Write the next part of the piece on UNESCO's Intangible Cultural Heritage, starting right after its final sentence.
**** Document excerpt
UNESCO: Intangible Cultural Heritage

If one were to ask what cultural practices are incompatible with information technology you would come up with something like UNESCO’s Intangible Cultural Heritage. ICH is the culture that isn’t material like books, paintings, sculpture and buildings. It is the folk practices and oral traditions. ICH is defined in Article 2 of the Convention for the Safeguarding of the Intangible Cultural Heritage (Paris, 17 October 2003),

For the purposes of this Convention,

1. The “intangible cultural heritage” means the practices, representations, expressions, knowledge, skills – as well as the instruments, objects, artefacts and cultural spaces associated therewith – that communities, groups and, in some cases, individuals recognize as part of their cultural heritage. This intangible cultural heritage, transmitted from generation to generation, is constantly recreated by communities and groups in response to their environment, their interaction with nature and their history, and provides them with a sense of identity and continuity, thus promoting respect for cultural diversity and human creativity. For the purposes of this Convention, consideration will be given solely to such intangible cultural heritage as is compatible with existing international human rights instruments, as well as with the requirements of mutual respect among communities, groups and individuals, and of sustainable development.

2. The “intangible cultural heritage”, as defined in paragraph 1 above, is manifested inter alia in the following domains:

(a) oral traditions and expressions, including language as a vehicle of the intangible cultural heritage;

(b) performing arts;

(c) social practices, rituals and festive events;

(d) knowledge and practices concerning nature and the universe;

(e) traditional craftsmanship.

The history of this convention is rooted in finding ways to preserve heritage that, not being material, can’t be preserved through physical preservation or representation. It is therefore concerned with preserving that which resists technologies of information.

Picture of the Tenores di Bitti

I came across this on the site of Tenores di Bitti “Mialinu Pira”, a voice group signing in the pastoral oral tradition of Sardinia that has been added to the Intangible Heritage list (as of 2008). As the UNESCO site puts it,

Canto a tenore has developed within the pastoral culture of Sardinia. It represents a form of polyphonic singing performed by a group of four men using four different voices called bassu, contra, boche and mesu boche. One of its characteristics is the deep and guttural timbre of the bassu and contra voices. It is performed standing in a close circle. The solo singers chants a piece of prose or a poem while the other voices form an accompanying chorus.
********
**** Recorded data
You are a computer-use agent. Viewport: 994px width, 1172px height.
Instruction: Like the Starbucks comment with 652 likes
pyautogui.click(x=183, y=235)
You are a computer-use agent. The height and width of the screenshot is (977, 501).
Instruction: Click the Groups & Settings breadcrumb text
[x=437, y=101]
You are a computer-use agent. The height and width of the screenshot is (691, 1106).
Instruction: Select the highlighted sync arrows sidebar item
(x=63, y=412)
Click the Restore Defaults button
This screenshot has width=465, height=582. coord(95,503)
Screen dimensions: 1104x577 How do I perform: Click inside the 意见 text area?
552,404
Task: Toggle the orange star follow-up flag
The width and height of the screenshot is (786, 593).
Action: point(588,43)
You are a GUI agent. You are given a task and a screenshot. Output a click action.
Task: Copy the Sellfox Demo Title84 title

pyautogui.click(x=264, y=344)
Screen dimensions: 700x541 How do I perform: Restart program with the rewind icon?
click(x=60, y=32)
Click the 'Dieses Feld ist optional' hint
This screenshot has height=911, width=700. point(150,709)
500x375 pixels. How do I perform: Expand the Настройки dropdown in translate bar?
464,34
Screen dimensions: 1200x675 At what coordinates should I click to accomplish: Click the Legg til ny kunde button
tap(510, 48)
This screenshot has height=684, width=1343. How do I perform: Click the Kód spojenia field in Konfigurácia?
********
Written answer -
What is interesting is that this group is named after an Italian anthropologist, Michelangelo “Mialinu” Pira whose best known book, La rivolta dell’oggetto: antropologia della Sardegna (The revolt of the object: an anthropology of Sardinia) is partly about the effects of technology on pastoral culture. (The book is online.)

We will know the digital culture partly by what it is not, and UNESCO’s Intangible Cultural Heritage are a bureaucratic process for defining that which is oral, practices, and local.

Tupi or not Tupi: the Cannibal Manifesto

At a Global Dialogue meeting Clarissa introduced me us to Oswaldo de Andrade’s Cannibal Manifesto. This is one of those rare documents we should all read. The Manifesto Antropófago dates from 1928 and celebrates Brazilian remediation (such a stuffy word compared to “cannibalism”) of other literatures. The third line, which is in English in the orginal, captures the idea:

Tupi or not tupi that is the question.

The Tupi were an indigenous people of Brazil who were supposed to have ritually eaten their enemies. Not to belabor the point, but the joke eats Shakespeare and English into a modernist manifesto simultaneously rejects Western patterns. The manifesto starts with:

Only Cannibalism unites us. Socially. Economically. Philosophically.

The unique law of the world. The disguised expression of all individualisms, all collectivisms. Of all religions. Of all peace treaties.

It could be the law of blogging that eats the web or the law of social media that eat their versions. Remediation with teeth.